Rescue medication as part of the postoperative treatment regimen was permitted according to
the local standard of care unless contraindicated for use with Tivorbex. Subjects could
receive the first dose of Tivorbex any time after surgery, following discontinuation of
intravenous (IV) analgesics, oral opioids, or acetaminophen.
Subjects received the first dose of study drug at the site on Day 1. Four blood samples for
PK analysis were collected at various time points via indwelling catheter over the first 12
hours after initial dosing.
After the last blood sample collection (ie, up to approximately 12 hours after dosing), if
treatment for mild to moderate pain was still needed, the second dose of study drug was
administered. Subjects were instructed to continue dosing as needed up to twice daily for up
to 3 days (through Day 3) or until treatment for pain was no longer needed, whichever came
first.
Subjects remained at the study site until the last blood sample for drug concentration
measurement was obtained in the 8- to 12-hour time interval after the first dose of study
drug and were discharged at the discretion of the investigator. Depending on the nature of
the pediatric surgical procedure, subjects could be managed as inpatients (possibly for the
entire duration of the study) or as outpatients according to the standard of care required to
treat the subject's condition. Upon discharge from the site, the parent/guardian was given a
diary and instructed to record dates/times of study drug administration and concomitant
medications (including rescue medication use). Inpatients did not require a diary because
this information was captured in hospital or site records. Before discharge from the site, a
supply of study drug was dispensed to the subject's parent/guardian.

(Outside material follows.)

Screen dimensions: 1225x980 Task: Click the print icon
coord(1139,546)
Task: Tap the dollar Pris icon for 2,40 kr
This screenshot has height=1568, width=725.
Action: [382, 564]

On Day 1 of the Treatment Period (Day 1 to Day 3), the investigator reviewed
Screening/Baseline Visit assessments (including adverse events [AEs] and concomitant
medications, vital signs, physical examination, and entry criteria) and clinical laboratory
test results. Following surgery, subjects who continued to meet study entry criteria had
their pain severity assessed. Pain severity for children ages 6 to <12 years was assessed
using the FPS R. Pain severity for children ages ≥12 years was assessed using a 0 to 10 NRS.

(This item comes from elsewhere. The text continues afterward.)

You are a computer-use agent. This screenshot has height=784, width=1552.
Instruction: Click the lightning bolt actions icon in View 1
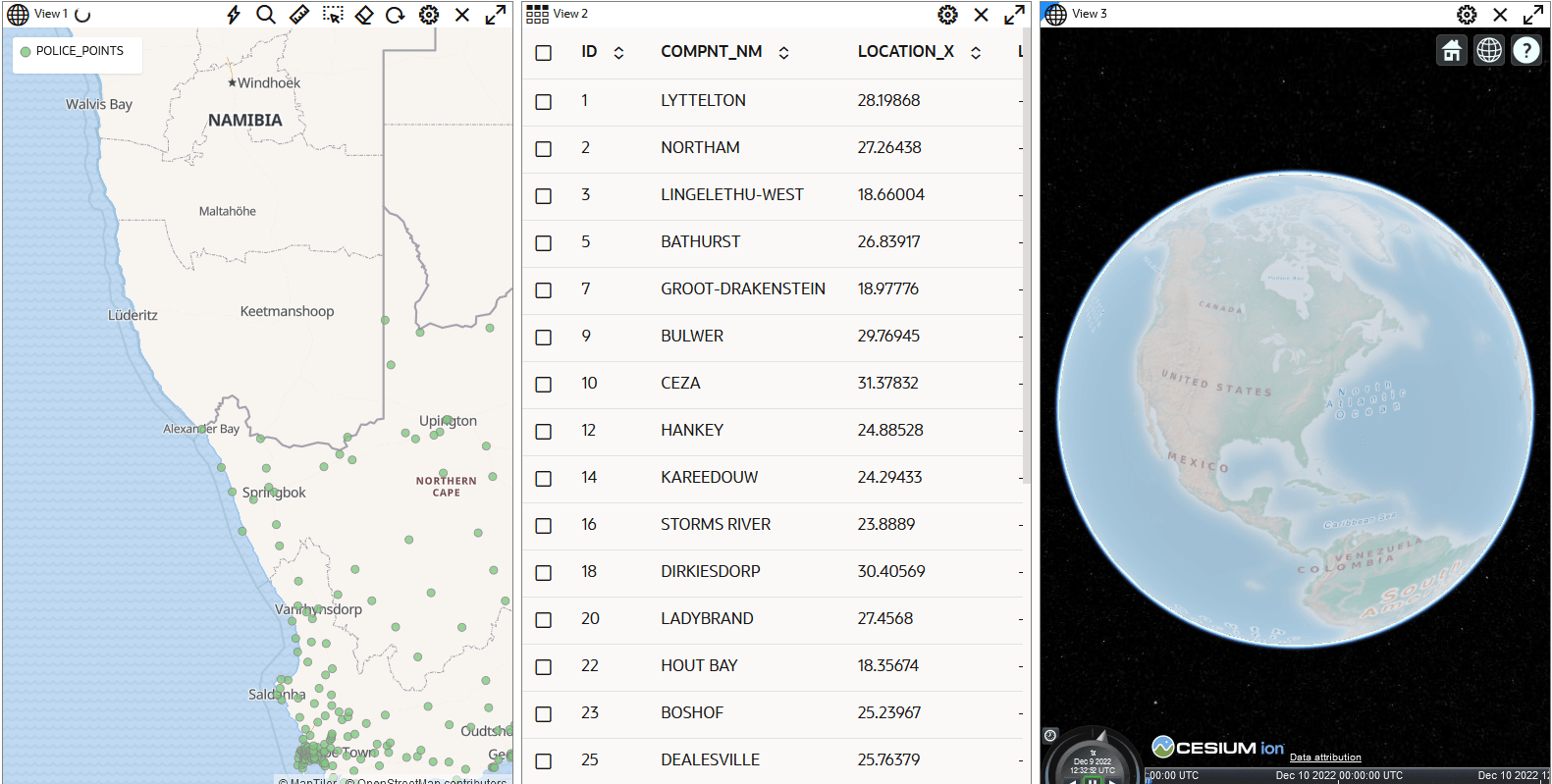click(x=234, y=15)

All subjects were to have a baseline FPS-R score or baseline NRS of >0 and <7 to be eligible
for the study.
Subjects contributed 4 blood samples for PK analysis from 1 of the 2 sampling schemes as
follows:
Sampling Scheme #1 Sampling Scheme #2 0.15 to 0.75 hours 0.75 to 1.25 hours 1.25 to 2.25
hours 1.75 to 3.0 hours 3.0 to 6.0 hours 6.0 to 8.0 hours 8.0 to 10.0 hours 10.0 to 12.0
hours
If a subject experienced inadequate pain relief or increasing pain or severe pain following
Tivorbex treatment, the investigator could consider administration of additional
postoperative analgesic treatment (ie, "rescue medication") according to applicable standards
of care. During study participation, the subject was to refrain from taking any other NSAIDs,
aspirin, or opioid combination products containing NSAIDs or aspirin. If the pain experienced
by a subject continued to be unacceptable following rescue medication administration, the
investigator was to consider withdrawing the subject from the study.
Subjects returned to the site for a Final Visit approximately 7 days (± 3 days) after the
final dose of Tivorbex. During this visit, a physical examination was performed, vital signs
were assessed, and subject diaries were collected and reviewed. The study drug was accounted
for and unused study drug was collected. All AE data were reviewed and recorded. Any ongoing
AE was followed to a satisfactory resolution, until the subject became stable, or until the
event could be explained by another known cause(s) (ie, concurrent condition or medication)
and clinical judgment indicated that further evaluation was not warranted.